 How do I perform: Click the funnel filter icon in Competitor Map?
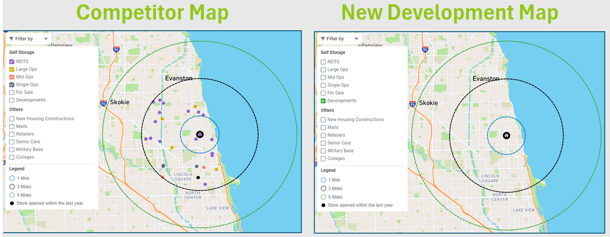tap(12, 38)
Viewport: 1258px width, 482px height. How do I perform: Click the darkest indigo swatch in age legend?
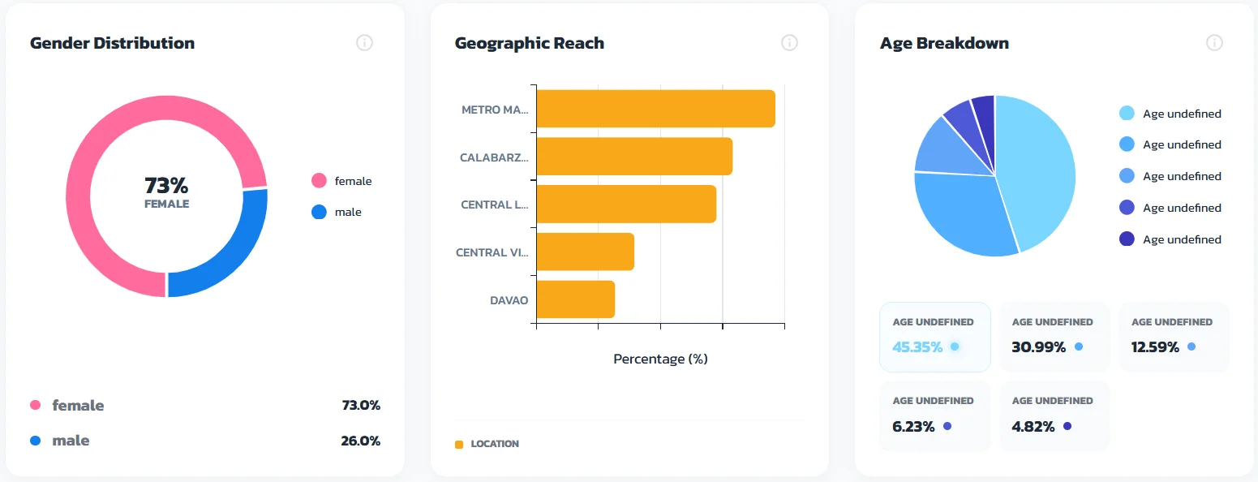(1127, 239)
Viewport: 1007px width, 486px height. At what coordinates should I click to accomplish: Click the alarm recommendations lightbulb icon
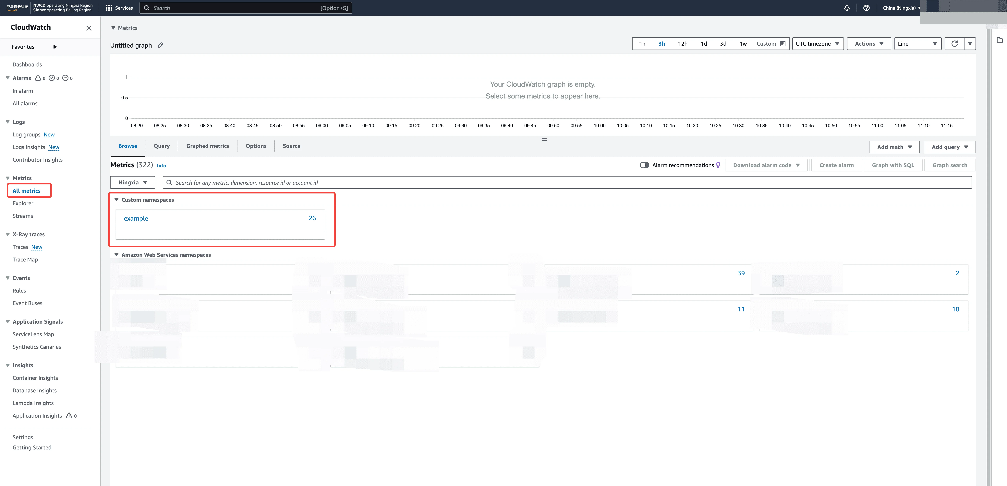click(x=718, y=165)
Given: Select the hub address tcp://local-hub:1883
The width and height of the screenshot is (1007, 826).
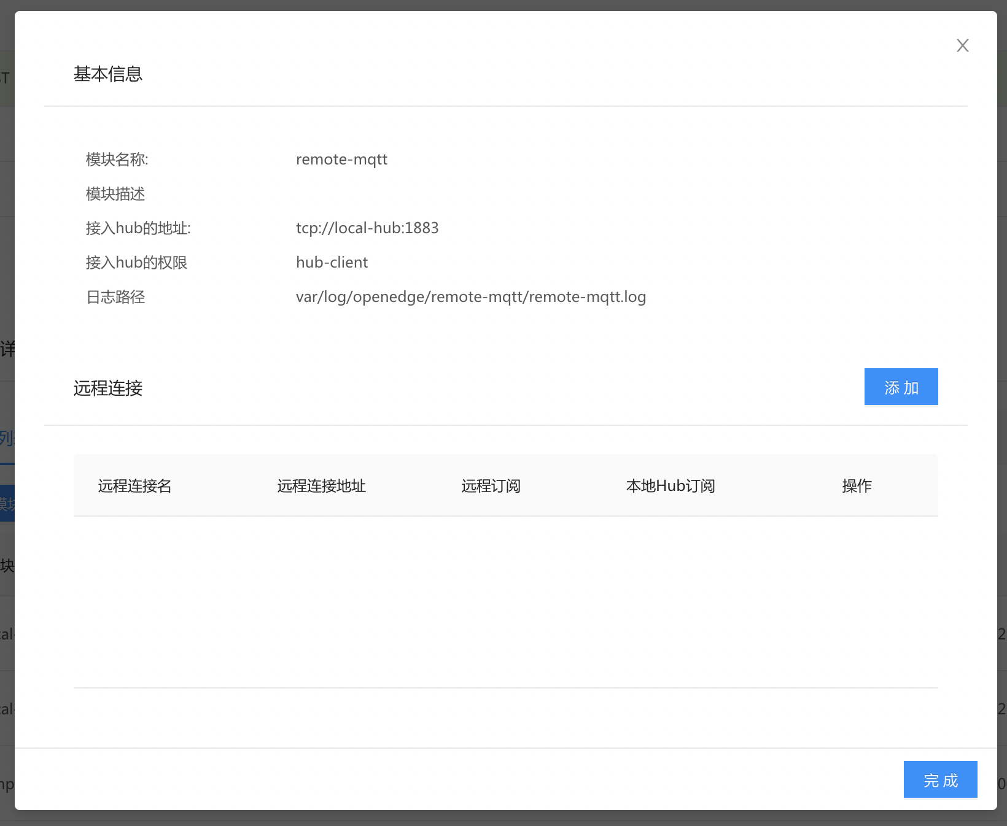Looking at the screenshot, I should (x=367, y=228).

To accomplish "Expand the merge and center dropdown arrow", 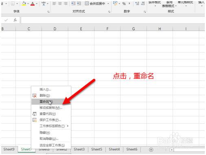I will [108, 4].
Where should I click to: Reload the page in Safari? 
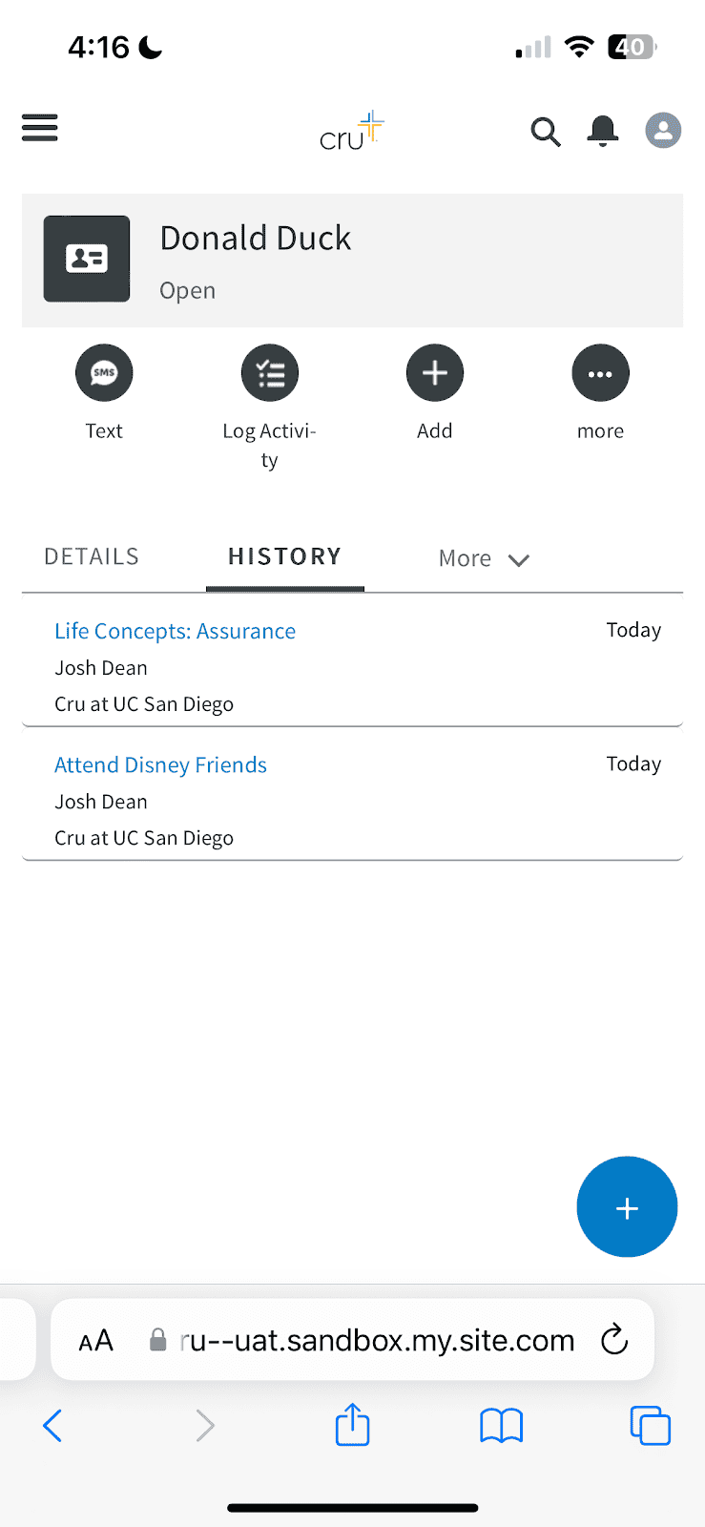[614, 1340]
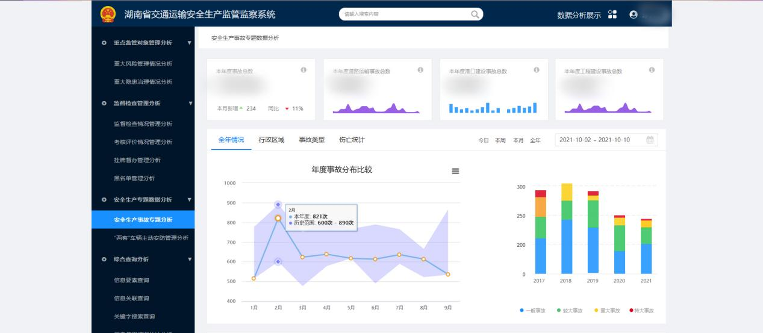Select 本月 time range filter
The height and width of the screenshot is (333, 763).
(x=518, y=140)
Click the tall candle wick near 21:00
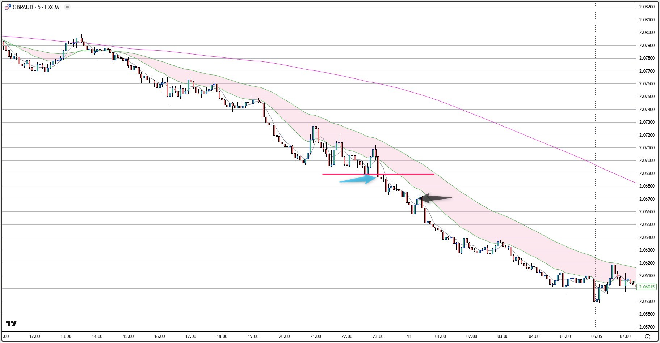660x343 pixels. coord(316,119)
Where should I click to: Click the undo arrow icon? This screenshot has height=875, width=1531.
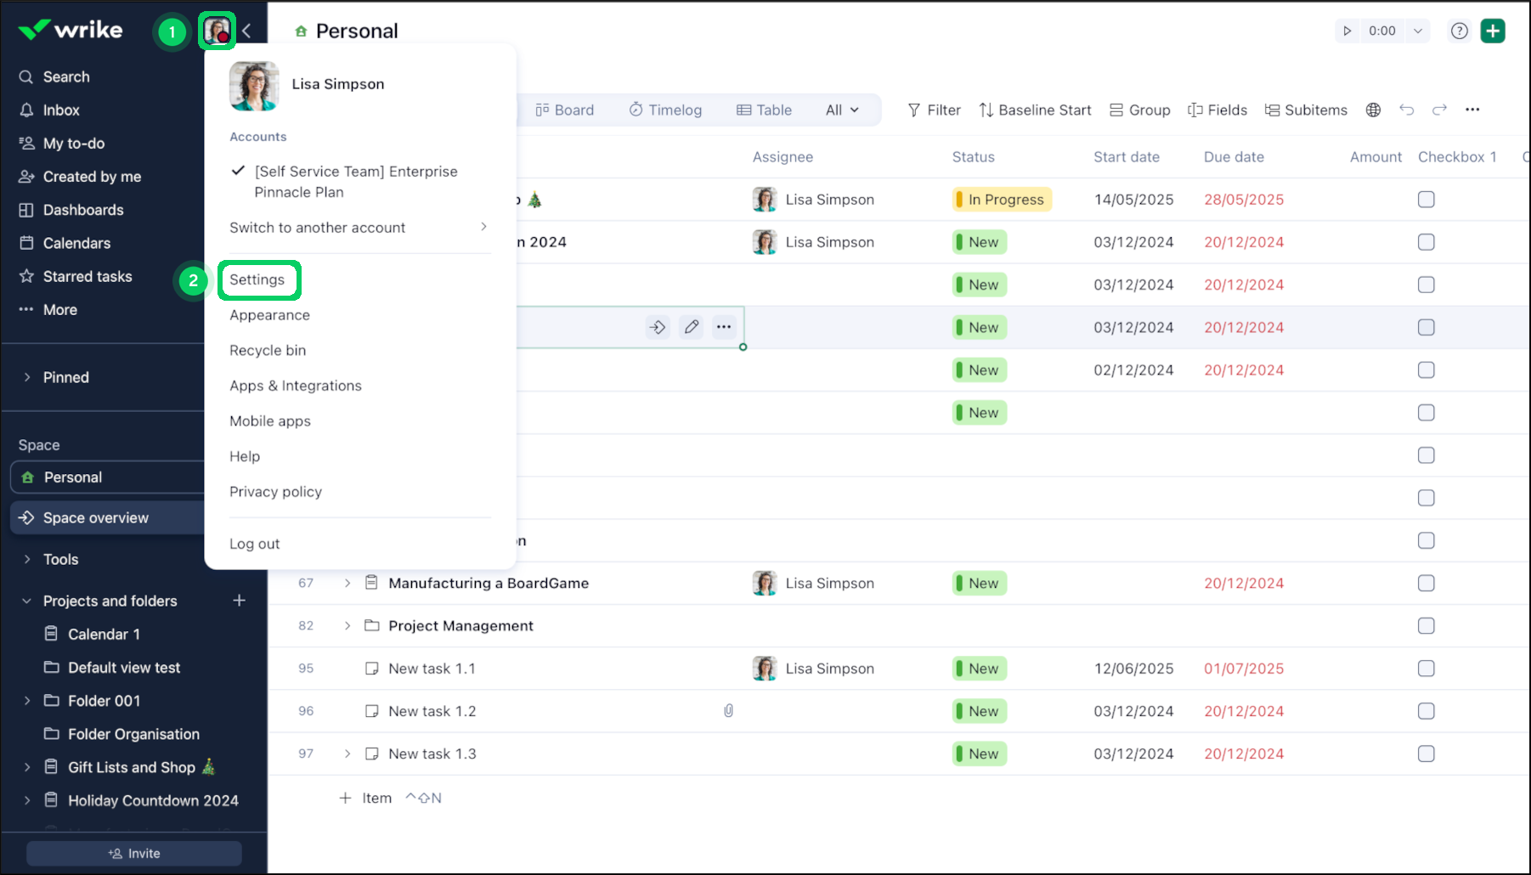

..............................

* **Written problem**: Copy out the part of the listing that opens with the line containing "Click the tall candle wick near 21:00" and runs through the end of the listing, word for word and without the pictures.

* **Solution to this task**:
Click the tall candle wick near 21:00
660x343 pixels. coord(316,119)
Where should I click to: Click the undo arrow icon? This screenshot has height=875, width=1531.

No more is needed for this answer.